Items contained in a dataset:
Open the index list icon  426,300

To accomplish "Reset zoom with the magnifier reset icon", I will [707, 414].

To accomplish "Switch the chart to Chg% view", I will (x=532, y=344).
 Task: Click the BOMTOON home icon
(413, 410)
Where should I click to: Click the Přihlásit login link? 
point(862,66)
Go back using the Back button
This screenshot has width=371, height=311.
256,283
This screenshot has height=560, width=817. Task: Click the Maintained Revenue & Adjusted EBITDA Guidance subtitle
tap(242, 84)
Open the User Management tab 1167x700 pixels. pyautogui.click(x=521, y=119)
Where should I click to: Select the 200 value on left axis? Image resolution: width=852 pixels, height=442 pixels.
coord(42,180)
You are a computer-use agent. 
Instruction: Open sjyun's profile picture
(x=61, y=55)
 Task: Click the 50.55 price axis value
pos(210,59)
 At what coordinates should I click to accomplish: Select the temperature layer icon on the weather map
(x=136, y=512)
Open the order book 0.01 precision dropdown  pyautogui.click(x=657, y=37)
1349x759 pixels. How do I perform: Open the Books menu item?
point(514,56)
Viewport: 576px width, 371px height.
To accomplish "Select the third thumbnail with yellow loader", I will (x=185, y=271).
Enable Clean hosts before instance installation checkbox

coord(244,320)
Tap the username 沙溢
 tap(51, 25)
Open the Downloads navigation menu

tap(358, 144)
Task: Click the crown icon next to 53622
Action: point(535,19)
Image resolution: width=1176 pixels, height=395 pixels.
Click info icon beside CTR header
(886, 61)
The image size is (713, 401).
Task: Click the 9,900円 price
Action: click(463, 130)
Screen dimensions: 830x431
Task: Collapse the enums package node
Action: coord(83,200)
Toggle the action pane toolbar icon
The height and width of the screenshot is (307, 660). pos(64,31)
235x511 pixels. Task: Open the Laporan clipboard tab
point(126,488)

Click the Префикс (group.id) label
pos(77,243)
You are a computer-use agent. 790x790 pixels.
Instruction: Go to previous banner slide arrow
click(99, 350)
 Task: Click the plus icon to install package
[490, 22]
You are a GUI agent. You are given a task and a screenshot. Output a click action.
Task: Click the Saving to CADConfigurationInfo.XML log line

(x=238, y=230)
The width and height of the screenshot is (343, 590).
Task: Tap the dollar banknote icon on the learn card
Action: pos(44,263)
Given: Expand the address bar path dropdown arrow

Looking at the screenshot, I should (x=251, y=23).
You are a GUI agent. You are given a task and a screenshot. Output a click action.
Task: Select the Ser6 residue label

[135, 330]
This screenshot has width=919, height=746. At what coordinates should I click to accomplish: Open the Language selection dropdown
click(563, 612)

# DIRECTION
Rewrite all of the items above with "Instruction" renamed to "Goal" wherever it occurs. Leave everything else unchanged.

# CORRECT OUTPUT
Open the index list icon  426,300

To accomplish "Reset zoom with the magnifier reset icon", I will [707, 414].

To accomplish "Switch the chart to Chg% view", I will (x=532, y=344).
 Task: Click the BOMTOON home icon
(413, 410)
Where should I click to: Click the Přihlásit login link? 
point(862,66)
Go back using the Back button
This screenshot has width=371, height=311.
256,283
This screenshot has height=560, width=817. Task: Click the Maintained Revenue & Adjusted EBITDA Guidance subtitle
tap(242, 84)
Open the User Management tab 1167x700 pixels. pyautogui.click(x=521, y=119)
Where should I click to: Select the 200 value on left axis? Image resolution: width=852 pixels, height=442 pixels.
coord(42,180)
You are a computer-use agent. 
Goal: Open sjyun's profile picture
(x=61, y=55)
 Task: Click the 50.55 price axis value
pos(210,59)
 At what coordinates should I click to accomplish: Select the temperature layer icon on the weather map
(x=136, y=512)
Open the order book 0.01 precision dropdown  pyautogui.click(x=657, y=37)
1349x759 pixels. How do I perform: Open the Books menu item?
point(514,56)
Viewport: 576px width, 371px height.
To accomplish "Select the third thumbnail with yellow loader", I will (x=185, y=271).
Enable Clean hosts before instance installation checkbox

coord(244,320)
Tap the username 沙溢
 tap(51, 25)
Open the Downloads navigation menu

tap(358, 144)
Task: Click the crown icon next to 53622
Action: point(535,19)
Image resolution: width=1176 pixels, height=395 pixels.
Click info icon beside CTR header
(886, 61)
The image size is (713, 401).
Task: Click the 9,900円 price
Action: click(463, 130)
Screen dimensions: 830x431
Task: Collapse the enums package node
Action: coord(83,200)
Toggle the action pane toolbar icon
The height and width of the screenshot is (307, 660). pos(64,31)
235x511 pixels. Task: Open the Laporan clipboard tab
point(126,488)

Click the Префикс (group.id) label
pos(77,243)
You are a computer-use agent. 790x790 pixels.
Goal: Go to previous banner slide arrow
click(99, 350)
 Task: Click the plus icon to install package
[490, 22]
You are a GUI agent. You are given a task and a screenshot. Output a click action.
Task: Click the Saving to CADConfigurationInfo.XML log line

(x=238, y=230)
The width and height of the screenshot is (343, 590).
Task: Tap the dollar banknote icon on the learn card
Action: pos(44,263)
Given: Expand the address bar path dropdown arrow

Looking at the screenshot, I should (x=251, y=23).
You are a GUI agent. You are given a task and a screenshot. Output a click action.
Task: Select the Ser6 residue label

[135, 330]
This screenshot has width=919, height=746. At what coordinates should I click to accomplish: Open the Language selection dropdown
click(563, 612)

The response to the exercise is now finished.